Paul Griffiths wrote the first book on Pierre Boulez in any language in 1978. He also writes novels, including most recently let me go on (2023).

Matthias Pintscher
Musikalische Leitung
Matthias Pintscher erhielt seine musikalische Ausbildung zunächst als Dirigent bei Peter Eötvös, später konzentrierte er sich auf Komposition, heute widmet er sich gleichermaßen beiden Aspekten seiner Tätigkeit. Seine Werke wurden vom Chicago Symphony Orchestra, dem New York Philharmonic, den Berliner Philharmonikern, dem Orchestre de Paris, dem Boulez Ensemble und vielen anderen aufgeführt. Im Pierre Boulez Saal erlebten NUR für Klavier und Ensemble (2019) sowie beyond II (bridge over troubled water) (im Juli 2020 im Rahmen des digitalen Festival of New Music) ihre Premieren. Von 2013 bis 2023 prägte er als musikalischer Leiter eine Ära des von Pierre Boulez gegründeten Ensemble intercontemporain, das 2022 mit dem renommierten Polar Music Prize ausgezeichnet wurde. Im Herbst 2024 übernahm Matthias Pintscher die Position des Music Director des Kansas City Symphony. Seit 2020 ist er außerdem Creative Partner des Cincinnati Symphony Orchestra, wo er vergangene Saison u.a. die Uraufführung eines neuen Klavierkonzerts des Komponisten inti figgis-vizueta leitete. Zuvor wirkte er u.a. als Artist in Association des BBC Scottish Symphony Orchestra, Creative Chair des Tonhalle-Orchesters Zürich, Artist in Residence des Los Angeles Chamber Orchestra sowie von 2016 bis 2018 als Principal Conductor des Lucerne Festival Academy Orchestra.
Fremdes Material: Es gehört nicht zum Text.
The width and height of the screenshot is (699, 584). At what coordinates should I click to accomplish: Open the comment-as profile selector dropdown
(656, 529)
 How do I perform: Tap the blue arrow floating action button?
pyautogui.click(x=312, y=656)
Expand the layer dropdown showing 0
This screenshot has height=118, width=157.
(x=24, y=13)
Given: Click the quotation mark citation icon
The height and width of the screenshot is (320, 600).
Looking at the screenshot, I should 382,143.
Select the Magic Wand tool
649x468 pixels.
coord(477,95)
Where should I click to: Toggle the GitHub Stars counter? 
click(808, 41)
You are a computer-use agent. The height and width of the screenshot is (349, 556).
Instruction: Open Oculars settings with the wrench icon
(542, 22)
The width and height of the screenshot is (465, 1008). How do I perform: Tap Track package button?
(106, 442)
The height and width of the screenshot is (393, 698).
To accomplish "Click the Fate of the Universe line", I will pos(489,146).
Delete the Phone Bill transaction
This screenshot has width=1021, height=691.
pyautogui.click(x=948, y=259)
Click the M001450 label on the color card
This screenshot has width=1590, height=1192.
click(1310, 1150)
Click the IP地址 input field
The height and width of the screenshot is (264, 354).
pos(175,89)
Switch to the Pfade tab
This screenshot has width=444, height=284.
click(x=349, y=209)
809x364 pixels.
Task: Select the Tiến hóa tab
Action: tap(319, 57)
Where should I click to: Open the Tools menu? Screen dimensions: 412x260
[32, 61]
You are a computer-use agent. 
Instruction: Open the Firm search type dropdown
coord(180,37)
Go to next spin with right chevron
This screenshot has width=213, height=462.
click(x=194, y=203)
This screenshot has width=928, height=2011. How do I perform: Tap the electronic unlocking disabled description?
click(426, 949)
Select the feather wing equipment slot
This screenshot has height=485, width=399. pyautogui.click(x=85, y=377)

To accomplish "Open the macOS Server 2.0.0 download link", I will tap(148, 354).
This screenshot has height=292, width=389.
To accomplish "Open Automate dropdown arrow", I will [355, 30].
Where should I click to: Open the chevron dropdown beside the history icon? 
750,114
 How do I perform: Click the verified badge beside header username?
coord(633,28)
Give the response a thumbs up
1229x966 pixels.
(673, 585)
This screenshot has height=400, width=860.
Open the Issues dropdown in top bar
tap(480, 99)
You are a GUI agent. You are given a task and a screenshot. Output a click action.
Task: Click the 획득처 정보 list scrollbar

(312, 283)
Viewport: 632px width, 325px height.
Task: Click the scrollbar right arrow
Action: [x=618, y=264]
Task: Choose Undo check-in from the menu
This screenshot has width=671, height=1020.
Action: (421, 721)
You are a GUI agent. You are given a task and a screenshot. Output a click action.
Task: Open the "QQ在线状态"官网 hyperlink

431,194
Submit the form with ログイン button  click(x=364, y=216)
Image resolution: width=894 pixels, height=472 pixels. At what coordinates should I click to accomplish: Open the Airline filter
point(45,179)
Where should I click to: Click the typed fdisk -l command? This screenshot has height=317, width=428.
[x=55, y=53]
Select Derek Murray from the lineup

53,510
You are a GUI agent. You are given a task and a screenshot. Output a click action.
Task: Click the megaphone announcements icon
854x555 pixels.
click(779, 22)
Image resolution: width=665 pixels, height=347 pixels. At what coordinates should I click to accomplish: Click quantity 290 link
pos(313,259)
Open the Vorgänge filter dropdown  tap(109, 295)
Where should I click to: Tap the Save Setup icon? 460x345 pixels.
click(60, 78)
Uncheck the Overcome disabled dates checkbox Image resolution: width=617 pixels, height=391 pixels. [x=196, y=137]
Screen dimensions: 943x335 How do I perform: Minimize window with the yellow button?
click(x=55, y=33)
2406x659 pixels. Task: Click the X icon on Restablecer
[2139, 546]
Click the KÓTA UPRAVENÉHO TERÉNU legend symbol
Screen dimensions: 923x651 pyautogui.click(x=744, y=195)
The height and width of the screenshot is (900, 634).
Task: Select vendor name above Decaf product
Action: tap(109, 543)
Seit 2014 unterrichtet er Komposition an der Juilliard School in New York.
März 2025

Boulez Ensemble
Das von Daniel Barenboim gegründete Boulez Ensemble hat seine künstlerische Heimat im Pierre Boulez Saal in der Barenboim-Said Akademie. Hier trat das Ensemble anlässlich des Richtfestes des Gebäudes im Juni 2015 erstmals öffentlich auf. Das internationale Debüt folgte im Januar 2017 im Rahmen einer Gedenkveranstaltung für Pierre Boulez in der Zankel Hall an der Carnegie Hall in New York. Seit der Eröffnung des Pierre Boulez Saals im März 2017 war das Ensemble hier gemeinsam mit Künstler:innen wie Thomas Guggeis, Oksana Lyniv, Zubin Mehta, Sir Antonio Pappano, Matthias Pintscher, Sir Simon Rattle, François-Xavier Roth, Lahav Shani, Giedrė Šlekytė, Jörg Widmann, Emmanuel Pahud, Mojca Erdmann, Christiane Karg, Magdalena Kožená, Dominique Horwitz und vielen anderen zu erleben. Als wandlungsfähiger Klangkörper ohne feste Besetzung besteht das Boulez Ensemble hauptsächlich aus Musiker:innen der Staatskapelle Berlin und des West-Eastern Divan Orchestra sowie Lehrenden und Studierenden der Barenboim-Said Akademie und internationalen Gastkünstler:innen. Seine künstlerische Identität gewinnt das Ensemble aus seinen Konzertprogrammen, die Repertoire der Klassik und Romantik, Meisterwerke des 20. Jahrhunderts und Musik unserer Zeit miteinander kombinieren und gleichzeitig kleiner besetzte Kompositionen großformatigen Kammermusikwerken gegenüberstellen. Einen wichtigen Schwerpunkt bilden dabei das Schaffen von Pierre Boulez und die Uraufführung von Auftragswerken; in den vergangenen Jahren waren neue Kompositionen von Benjamin Attahir, Johannes Boris Borowski, Luca Francesconi, Vladimir Genin, Matthias Pintscher, Aribert Reimann, Kareem Roustom, Vladimir Tarnopolski und Jörg Widmann zu hören. Das Ergebnis dieser Programmgestaltung ist ein klingendes Kaleidoskop der Stile, in dem das Neben- und Miteinander unterschiedlicher Werke neue Hörperspektiven eröffnet. Dieser Geist der musikalischen Entdeckungsfreude und des künstlerischen Dialogs geht direkt auf die Inspiration des Namensgebers Pierre Boulez zurück.